* EXCERPT PROVIDED *
********
Earlier today, Camila Martins joined the latest episode Unsung Heroes of the Cloud. She did an amazing job explaining how to manage Azure diagnostics settings at scale:
She did such a great job explaining things, that I actually want to try out what she showed. The goal of this blog post is to explore how to automatically turn on diagnostics settings using Azure Policy. Specifically, I want to turn this on automatically for network security group (NSG) flow logs.
For an introduction to Azure Policy, please refer to this earlier post.
Let’s have a look.
What are diagnostic settings?
The embedded video explains what diagnostic settings are. In summary, they are resource-specific logs in Azure that are not stored by default. As a customer, you have to enable them per service.
By capturing diagnostic logs, you get more resource-specific information. In the case of for example Azure storage, that is an overview of the transactions happening in your storage account. By default, Azure monitor will only capture high-level information such as total transaction count, without for example item level details.
In the case of NSG flow logs, the flow logs generate detailed information about source IP and port, destination IP and port, the protocol, whether the traffic was allowed/denied, and also a counter of packets. This can be very valuable information for security analysis as well as for troubleshooting (I’ve used NSG flow logs more than once to verify if traffic is reaching its intended location).
Let’s have a look at how to automatically enable them.
How to do it automatically
To enable automatically enable diagnostic settings, you can use Azure Policy. Azure Policy has the option to “deployIfNotExists” when a new resource is created that doesn’t have the flow logs enabled.
There is a default policy definition that you can use to enable this called “Deploy a flow log resource with target network security group”. Let’s have a look at what setting this up looks like.
Setting it up
To start, open the policy definitions blade in the Azure portal. There you can look for the policies containing the “flow log” string.
********
* PROVIDED MATERIAL *

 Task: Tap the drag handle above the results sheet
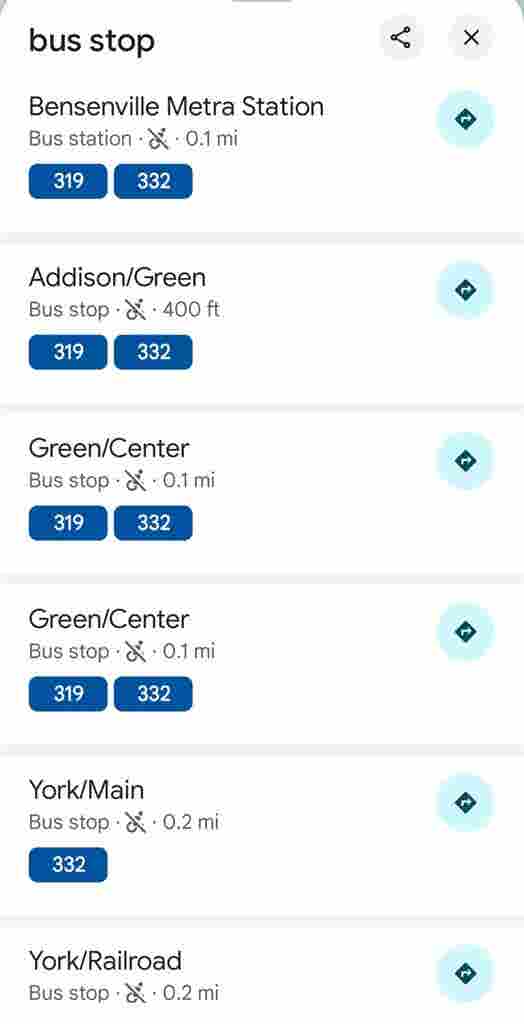pyautogui.click(x=261, y=1)
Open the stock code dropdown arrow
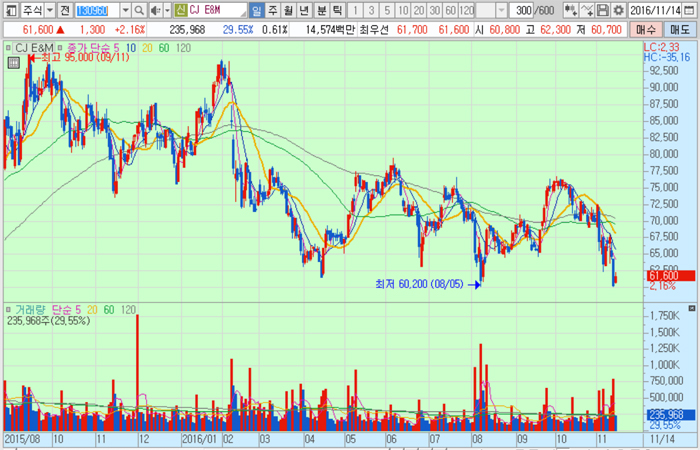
********
* WORK INSTRUCTIONS *
- A) Print the passage of the Azure Policy blog post that runs from "By capturing diagnostic" up to and including "item level details.", keeping every word unchanged.
- B) Carry on the Azure Policy blog post from its last sentence.

* OUTPUTS BY TASK *
- A)
By capturing diagnostic logs, you get more resource-specific information. In the case of for example Azure storage, that is an overview of the transactions happening in your storage account. By default, Azure monitor will only capture high-level information such as total transaction count, without for example item level details.

- B)
Select the “Deploy a flow log resource with target network security group” policy and click the assign button. Next, you’ll have to configure the policy. First, provide it a scope (which in my case will be my full subscription).
Next, you’ll need to provide the region, a storage account resource ID in that region, and the network watcher in that region. To get the storage account ID, open your storage account and go to endpoints to find your resource ID. For network watcher, open the network watcher service in the portal, and copy-paste the name of the resource in the right region. The resource group name should be NetworkWatcherRG. Now provide all those inputs for the policy creation:
Next, you can optionally create a remediation task. A remediation task would give you the option to “fix” all non-compliant resources directly. This is optional, but I’m enabling it nonetheless.
Finally, you could specify a non-compliance message in the final step and then create the policy. I didn’t specify a non-compliance message and immediately created the policy.
Now that the policy got created, let’s try it out!
Trying it out
To try it out, I created a new NSG in West US 2 in the portal:
It then took a couple of seconds for the NSG to be created. When I checked it immediately after creation, the flow log wasn’t created:
It then took a good 10 minutes for the flow log to appear.
I found the timing to be a bit weird, but checking the activity log showed that it went through fine. The deployIfNotExists action indeed started the moment the NSG was created, it just took a good 10 minutes to deploy.
But anyway: that’s how you can automatically create NSG flow logs for newly created NSGs.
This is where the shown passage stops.